Specific DNA fragments, obtained after cleavage of M13 replicative form DNA with restriction endonucleases from Haemophilus aphirophilus (endo R. Hap.II), H. parainfluenzae (endo R. Hpa.II) and H. aegyptius (endo R. Hae.III), have been used to direct transcription and translation in the cell-free system of Escherichia coli. Analyses of the in vitro products on sodium dodecyl sulfate-polyacrylamide gels revealed that several restriction fragments directed the synthesis of authentic phage specific proteins. 1) Fragment Hap.A directs the synthesis of gene IV protein, 2) fragment Hap.B 2, of gene-VIII protein, and 3) fragment Hae.B, of gene-V protein.
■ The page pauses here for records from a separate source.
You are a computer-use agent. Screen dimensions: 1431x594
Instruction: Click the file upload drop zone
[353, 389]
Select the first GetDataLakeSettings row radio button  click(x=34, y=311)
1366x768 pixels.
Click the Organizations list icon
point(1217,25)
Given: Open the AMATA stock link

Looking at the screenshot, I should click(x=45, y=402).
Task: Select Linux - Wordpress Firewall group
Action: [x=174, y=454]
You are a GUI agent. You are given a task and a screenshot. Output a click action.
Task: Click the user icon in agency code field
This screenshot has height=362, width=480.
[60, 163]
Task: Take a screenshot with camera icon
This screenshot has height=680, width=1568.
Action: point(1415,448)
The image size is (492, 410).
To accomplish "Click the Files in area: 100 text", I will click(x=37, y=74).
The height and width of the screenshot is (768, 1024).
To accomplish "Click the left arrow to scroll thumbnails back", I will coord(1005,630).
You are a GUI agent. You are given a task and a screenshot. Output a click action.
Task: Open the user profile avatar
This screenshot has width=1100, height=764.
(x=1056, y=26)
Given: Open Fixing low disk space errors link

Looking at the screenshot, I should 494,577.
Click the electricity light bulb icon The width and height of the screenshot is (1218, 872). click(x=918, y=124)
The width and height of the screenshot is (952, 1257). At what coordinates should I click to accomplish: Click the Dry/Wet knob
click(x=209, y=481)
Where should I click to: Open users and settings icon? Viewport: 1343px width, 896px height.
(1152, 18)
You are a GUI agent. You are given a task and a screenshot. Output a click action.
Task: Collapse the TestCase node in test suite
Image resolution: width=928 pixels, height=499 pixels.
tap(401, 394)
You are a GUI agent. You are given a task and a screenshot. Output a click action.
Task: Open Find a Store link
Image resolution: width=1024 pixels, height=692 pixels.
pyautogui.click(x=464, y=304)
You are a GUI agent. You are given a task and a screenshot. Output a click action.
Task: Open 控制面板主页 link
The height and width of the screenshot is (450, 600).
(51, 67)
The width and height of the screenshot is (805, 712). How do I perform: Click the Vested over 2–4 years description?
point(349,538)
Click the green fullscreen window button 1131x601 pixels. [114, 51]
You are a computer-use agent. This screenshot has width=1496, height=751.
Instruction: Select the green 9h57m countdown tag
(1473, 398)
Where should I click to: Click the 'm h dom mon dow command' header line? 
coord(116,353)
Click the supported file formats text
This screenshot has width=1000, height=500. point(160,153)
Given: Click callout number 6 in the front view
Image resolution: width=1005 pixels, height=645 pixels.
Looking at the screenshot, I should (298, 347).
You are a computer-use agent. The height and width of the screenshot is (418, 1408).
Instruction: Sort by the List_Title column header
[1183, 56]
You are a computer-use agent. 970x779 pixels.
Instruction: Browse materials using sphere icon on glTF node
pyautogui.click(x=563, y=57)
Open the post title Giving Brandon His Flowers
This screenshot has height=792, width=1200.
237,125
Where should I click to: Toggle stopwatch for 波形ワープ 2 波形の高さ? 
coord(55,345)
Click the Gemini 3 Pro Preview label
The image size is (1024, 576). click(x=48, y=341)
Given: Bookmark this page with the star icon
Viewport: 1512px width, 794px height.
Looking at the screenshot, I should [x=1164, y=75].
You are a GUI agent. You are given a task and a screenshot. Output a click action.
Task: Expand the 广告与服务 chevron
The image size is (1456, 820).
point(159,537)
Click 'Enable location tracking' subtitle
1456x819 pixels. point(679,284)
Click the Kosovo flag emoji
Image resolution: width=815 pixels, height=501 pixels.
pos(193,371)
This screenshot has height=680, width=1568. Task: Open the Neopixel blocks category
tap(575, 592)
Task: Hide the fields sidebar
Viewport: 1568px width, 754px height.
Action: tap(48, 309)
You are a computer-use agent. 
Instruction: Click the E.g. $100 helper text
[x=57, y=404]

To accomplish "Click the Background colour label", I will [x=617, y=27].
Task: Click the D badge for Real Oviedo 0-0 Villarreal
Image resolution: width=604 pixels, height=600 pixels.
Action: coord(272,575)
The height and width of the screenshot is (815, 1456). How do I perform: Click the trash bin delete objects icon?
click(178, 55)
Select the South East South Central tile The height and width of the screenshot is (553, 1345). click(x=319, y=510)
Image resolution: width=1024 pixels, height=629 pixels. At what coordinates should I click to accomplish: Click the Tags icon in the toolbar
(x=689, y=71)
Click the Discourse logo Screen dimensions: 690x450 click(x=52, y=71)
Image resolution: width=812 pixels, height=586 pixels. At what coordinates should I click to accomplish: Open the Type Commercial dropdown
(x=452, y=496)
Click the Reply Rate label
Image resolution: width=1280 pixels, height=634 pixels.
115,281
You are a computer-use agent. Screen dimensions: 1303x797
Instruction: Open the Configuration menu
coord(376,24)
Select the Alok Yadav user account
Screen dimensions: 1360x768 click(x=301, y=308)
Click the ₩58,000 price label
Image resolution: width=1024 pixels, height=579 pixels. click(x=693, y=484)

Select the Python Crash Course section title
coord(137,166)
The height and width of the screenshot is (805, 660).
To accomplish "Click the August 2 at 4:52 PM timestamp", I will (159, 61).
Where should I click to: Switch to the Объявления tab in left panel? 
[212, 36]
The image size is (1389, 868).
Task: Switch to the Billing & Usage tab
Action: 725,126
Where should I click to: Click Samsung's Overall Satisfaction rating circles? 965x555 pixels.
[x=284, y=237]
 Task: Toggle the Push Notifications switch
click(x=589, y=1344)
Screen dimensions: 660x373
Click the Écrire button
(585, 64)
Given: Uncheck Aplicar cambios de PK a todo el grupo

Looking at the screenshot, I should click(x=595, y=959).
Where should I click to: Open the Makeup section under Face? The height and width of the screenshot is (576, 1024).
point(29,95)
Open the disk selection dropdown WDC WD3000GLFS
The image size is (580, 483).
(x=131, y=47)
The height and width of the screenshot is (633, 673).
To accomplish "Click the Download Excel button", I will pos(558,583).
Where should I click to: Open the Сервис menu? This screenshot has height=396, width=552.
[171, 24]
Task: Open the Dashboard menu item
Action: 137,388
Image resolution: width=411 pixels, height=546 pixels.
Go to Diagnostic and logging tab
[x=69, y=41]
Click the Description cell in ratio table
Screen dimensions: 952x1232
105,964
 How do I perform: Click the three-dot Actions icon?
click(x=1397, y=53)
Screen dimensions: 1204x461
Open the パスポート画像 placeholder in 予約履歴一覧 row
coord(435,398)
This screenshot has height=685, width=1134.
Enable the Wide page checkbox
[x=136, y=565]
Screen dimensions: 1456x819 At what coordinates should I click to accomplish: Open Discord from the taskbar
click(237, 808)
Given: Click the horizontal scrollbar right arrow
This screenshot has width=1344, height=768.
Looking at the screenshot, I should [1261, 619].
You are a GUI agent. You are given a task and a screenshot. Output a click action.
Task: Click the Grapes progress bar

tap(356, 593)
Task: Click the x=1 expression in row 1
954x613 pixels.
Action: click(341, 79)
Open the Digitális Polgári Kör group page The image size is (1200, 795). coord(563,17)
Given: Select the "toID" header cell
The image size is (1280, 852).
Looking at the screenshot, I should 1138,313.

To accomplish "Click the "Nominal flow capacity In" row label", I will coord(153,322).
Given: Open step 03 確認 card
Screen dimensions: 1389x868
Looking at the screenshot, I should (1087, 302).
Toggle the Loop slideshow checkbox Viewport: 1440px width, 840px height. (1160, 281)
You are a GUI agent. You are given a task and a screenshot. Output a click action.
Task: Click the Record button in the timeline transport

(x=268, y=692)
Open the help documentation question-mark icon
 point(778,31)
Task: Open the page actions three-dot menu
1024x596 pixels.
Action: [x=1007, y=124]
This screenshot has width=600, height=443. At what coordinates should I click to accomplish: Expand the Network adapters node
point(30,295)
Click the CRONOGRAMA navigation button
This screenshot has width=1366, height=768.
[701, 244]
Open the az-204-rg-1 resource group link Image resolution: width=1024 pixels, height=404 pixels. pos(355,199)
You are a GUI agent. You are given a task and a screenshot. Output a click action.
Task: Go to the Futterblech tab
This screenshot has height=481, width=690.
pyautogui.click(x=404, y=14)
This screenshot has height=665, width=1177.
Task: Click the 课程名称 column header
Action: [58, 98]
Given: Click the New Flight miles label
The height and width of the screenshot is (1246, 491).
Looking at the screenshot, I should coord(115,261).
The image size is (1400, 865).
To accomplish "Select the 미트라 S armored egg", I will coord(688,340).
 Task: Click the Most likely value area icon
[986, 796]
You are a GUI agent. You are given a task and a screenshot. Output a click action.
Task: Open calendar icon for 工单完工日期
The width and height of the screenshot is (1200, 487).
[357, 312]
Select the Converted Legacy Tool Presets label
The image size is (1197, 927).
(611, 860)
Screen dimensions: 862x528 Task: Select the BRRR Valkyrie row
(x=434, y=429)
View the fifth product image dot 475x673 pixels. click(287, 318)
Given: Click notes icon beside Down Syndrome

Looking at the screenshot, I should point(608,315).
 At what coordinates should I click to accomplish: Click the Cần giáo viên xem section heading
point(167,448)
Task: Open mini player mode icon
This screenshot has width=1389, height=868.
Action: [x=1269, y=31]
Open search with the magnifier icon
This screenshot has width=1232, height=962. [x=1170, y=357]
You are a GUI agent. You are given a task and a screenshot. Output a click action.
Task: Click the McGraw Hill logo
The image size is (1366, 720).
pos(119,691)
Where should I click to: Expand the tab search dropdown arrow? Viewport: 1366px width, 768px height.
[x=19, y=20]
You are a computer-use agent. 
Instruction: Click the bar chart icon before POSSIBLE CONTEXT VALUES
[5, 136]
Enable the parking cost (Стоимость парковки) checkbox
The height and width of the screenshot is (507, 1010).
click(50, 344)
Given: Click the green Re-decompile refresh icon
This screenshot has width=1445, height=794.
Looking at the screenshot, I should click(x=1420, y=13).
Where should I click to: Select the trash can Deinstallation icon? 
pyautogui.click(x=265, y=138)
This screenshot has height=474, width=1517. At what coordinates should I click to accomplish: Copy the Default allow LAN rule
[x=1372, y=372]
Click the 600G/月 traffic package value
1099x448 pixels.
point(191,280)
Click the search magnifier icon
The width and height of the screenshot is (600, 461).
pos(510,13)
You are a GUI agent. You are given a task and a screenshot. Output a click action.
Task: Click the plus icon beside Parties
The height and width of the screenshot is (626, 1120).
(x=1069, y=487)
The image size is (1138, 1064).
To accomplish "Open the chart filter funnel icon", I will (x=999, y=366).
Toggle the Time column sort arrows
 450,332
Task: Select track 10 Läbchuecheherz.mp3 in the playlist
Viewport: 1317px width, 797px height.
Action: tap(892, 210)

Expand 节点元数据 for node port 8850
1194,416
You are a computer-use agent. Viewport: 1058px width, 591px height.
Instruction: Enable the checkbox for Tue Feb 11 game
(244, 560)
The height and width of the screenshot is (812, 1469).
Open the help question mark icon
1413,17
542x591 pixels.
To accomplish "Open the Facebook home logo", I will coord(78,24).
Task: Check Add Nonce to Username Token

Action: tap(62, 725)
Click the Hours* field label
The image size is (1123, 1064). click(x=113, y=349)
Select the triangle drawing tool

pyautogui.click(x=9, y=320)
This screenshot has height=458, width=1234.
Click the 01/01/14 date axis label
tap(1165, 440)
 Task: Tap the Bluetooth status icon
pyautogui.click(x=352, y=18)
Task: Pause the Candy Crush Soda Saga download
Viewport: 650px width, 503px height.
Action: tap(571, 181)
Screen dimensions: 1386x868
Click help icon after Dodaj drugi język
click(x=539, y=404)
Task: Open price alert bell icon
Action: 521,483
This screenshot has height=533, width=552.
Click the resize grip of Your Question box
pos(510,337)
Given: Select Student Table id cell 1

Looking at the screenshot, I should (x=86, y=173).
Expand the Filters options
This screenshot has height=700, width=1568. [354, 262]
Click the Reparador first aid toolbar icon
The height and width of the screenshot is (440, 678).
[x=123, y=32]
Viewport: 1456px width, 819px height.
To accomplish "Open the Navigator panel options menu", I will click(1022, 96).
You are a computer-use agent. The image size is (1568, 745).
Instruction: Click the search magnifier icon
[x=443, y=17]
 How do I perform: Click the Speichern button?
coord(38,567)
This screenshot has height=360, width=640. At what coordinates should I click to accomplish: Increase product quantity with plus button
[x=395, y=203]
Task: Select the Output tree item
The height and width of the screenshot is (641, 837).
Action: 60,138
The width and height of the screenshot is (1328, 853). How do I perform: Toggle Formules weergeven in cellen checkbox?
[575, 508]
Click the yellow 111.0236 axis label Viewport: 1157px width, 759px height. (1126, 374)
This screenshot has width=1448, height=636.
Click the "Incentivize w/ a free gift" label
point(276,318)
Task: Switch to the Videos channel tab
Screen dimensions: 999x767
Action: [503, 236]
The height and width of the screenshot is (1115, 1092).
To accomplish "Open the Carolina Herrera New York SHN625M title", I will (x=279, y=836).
In addition, fragments Hap.A and Hae.A direct the synthesis of prematurely terminated translation products of gene IV. It is suggested that the polypeptide designated X-protein (MW, 12,000) and encoded by fragments Hap.C and Hae.B is the product of a hitherto unidentified gene. Furthermore, it is concluded that replicative form DNA is transcribed in a counterclockwise direction along the genetic map published by C. A. van den Hondel, A. Weijers, R. N. H. Konings, and J. G. G. Schoenmakers ((1975) Eur. J. Biochem., 53, 559–567). It is proposed that promoter sites are located on the genetic map immediately proximal to the 5′-ends of genes IV and VII and also immediately proximal to the 5′-end of the “gene” coding for X-protein.